Rothmund-Thomson syndrome and the allelic disorder Baller-Gerold syndrome
Hartnup disease
The cutaneous findings of Carney complex may be confused with XP; however, the skin findings in Carney complex are lentigines (not poikiloderma) and affected individuals are not sun sensitive.
To establish the extent of disease in an individual diagnosed with xeroderma pigmentosum (XP), the following evaluations are recommended:
Skin. Baseline examination of the skin, including all sun-exposed as well as sun-shielded areas, for evidence of sunlight-induced damage including pigmentary changes, precancerous lesions, and skin cancers:
For examination of the scalp, use of a hair dryer (on a cool setting) to blow the hair aside
Cancers of the lip and adjacent tip of the tongue are often preceded by signs of sun damage, including actinic cheilitis (a type of actinic keratosis or leukoplakia occurring on the lips) and prominent telangiectasia.
Baseline clinical color photographs of the entire skin surface with close-ups (including a ruler) of individual lesions facilitate follow-up and detection of early skin cancers.
Eyes
Examination of the lids and anterior UV-exposed portions of the globe for evidence of sun-induced damage including ectropion, entropion, inflammatory masses (pterygia, punguecula), clouding of the cornea, cancer of the lids, conjunctiva or cornea. Eversion of the lids may be necessary to detect cancers of the mucosal surface.
Use the Schirmer test to detect dry eyes. This test involves measurement of the extent of absorption of tears into filter paper placed under eyelids for a few minutes.
Neurologic
Deep tendon reflex testing and routine audiometry to screen for the presence of XP-associated neurologic abnormalities
Measurement of the occipital frontal circumference (OFC), to determine if microcephaly is present
MRI of the brain and nerve conduction velocities, if other neurologic problems are detected
Skin. Premalignant lesions, such as small actinic keratoses, may be treated with topical 5-fluorouracil or by freezing with liquid nitrogen.

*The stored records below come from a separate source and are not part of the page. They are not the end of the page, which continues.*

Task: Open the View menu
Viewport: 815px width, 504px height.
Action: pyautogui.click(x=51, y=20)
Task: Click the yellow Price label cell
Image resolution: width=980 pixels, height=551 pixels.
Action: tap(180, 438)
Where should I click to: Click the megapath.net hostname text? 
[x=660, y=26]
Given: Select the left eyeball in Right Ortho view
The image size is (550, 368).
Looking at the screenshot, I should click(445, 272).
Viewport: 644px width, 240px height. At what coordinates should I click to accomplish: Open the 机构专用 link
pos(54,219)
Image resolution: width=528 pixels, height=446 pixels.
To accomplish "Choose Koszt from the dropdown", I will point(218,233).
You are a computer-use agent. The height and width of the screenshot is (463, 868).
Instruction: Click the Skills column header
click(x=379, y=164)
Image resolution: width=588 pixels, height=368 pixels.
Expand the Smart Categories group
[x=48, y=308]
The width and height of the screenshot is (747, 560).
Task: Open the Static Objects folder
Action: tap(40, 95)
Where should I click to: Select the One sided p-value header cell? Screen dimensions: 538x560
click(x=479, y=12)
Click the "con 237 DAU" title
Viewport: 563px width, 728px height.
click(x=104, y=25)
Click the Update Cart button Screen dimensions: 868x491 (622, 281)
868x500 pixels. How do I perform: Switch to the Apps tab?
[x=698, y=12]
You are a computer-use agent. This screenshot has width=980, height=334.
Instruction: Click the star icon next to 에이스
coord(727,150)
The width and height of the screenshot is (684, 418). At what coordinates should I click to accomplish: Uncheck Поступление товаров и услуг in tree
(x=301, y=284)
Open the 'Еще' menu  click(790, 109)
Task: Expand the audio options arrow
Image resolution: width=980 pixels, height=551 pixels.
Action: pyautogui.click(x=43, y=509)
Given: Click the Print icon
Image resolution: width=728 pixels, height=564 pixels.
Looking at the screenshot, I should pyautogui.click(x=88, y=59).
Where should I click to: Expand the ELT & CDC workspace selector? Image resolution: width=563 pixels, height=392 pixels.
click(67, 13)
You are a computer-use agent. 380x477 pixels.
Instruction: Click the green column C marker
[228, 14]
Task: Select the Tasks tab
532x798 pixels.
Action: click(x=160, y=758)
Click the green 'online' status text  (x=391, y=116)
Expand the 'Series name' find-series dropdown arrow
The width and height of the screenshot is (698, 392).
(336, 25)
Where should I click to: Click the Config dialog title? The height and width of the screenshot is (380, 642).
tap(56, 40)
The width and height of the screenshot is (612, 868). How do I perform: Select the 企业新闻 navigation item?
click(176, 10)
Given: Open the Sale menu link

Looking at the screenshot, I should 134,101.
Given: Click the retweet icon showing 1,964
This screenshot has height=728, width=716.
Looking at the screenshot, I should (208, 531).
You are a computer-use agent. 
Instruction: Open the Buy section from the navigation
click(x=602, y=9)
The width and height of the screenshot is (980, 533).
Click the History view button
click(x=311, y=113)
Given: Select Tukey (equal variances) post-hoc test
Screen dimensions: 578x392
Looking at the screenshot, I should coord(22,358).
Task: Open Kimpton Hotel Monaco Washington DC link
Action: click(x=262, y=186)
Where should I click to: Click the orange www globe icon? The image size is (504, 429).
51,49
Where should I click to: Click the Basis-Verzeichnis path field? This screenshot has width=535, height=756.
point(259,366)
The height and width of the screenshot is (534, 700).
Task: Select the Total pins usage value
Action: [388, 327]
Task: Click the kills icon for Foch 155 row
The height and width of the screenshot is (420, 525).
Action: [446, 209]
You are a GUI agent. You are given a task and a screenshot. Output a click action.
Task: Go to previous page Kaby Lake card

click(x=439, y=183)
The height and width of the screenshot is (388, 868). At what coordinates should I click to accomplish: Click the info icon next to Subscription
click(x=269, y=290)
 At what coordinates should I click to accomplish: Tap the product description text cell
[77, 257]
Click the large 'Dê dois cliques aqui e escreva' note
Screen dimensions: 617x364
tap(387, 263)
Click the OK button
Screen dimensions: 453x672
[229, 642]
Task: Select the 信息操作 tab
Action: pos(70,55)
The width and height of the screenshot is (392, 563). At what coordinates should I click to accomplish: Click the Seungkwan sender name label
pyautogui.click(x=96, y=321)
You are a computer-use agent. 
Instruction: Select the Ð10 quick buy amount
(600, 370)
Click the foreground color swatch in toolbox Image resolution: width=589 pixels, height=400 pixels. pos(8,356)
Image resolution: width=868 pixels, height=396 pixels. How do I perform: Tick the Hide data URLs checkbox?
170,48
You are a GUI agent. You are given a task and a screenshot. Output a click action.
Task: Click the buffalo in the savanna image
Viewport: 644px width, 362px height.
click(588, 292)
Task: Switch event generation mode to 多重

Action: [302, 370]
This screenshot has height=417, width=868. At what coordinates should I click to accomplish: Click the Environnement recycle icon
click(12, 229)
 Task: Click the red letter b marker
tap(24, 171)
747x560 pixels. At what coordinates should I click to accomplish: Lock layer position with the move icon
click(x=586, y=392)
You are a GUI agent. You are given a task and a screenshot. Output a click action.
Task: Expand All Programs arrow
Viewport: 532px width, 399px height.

Larger areas of sun-damaged skin can be treated with therapeutic dermatome shaving or dermabrasion to remove the more damaged superficial epidermal layers. This procedure permits repopulation by relatively UV-shielded cells from the follicles and glands.
Cutaneous neoplasms are treated in the same manner as in individuals who do not have XP. This involves electrodesiccation and curettage, surgical excision, or chemosurgery. Because multiple surgical procedures are often necessary, removal of undamaged skin should be minimized. Severe cases have been treated by excision of large portions of the facial surface and grafting with sun-protected skin.
Most individuals with XP are not abnormally sensitive to therapeutic x-rays, and individuals with XP have responded normally to full-dose therapeutic x-radiation for treatment of inoperable neoplasms [DiGiovanna et al 1998]. However, cultured cells from a few individuals with XP were found to be hypersensitive to x-radiation [Arlett et al 2006]. When x-radiation therapy is indicated, an initial small dose is advisable to test for clinical hypersensitivity.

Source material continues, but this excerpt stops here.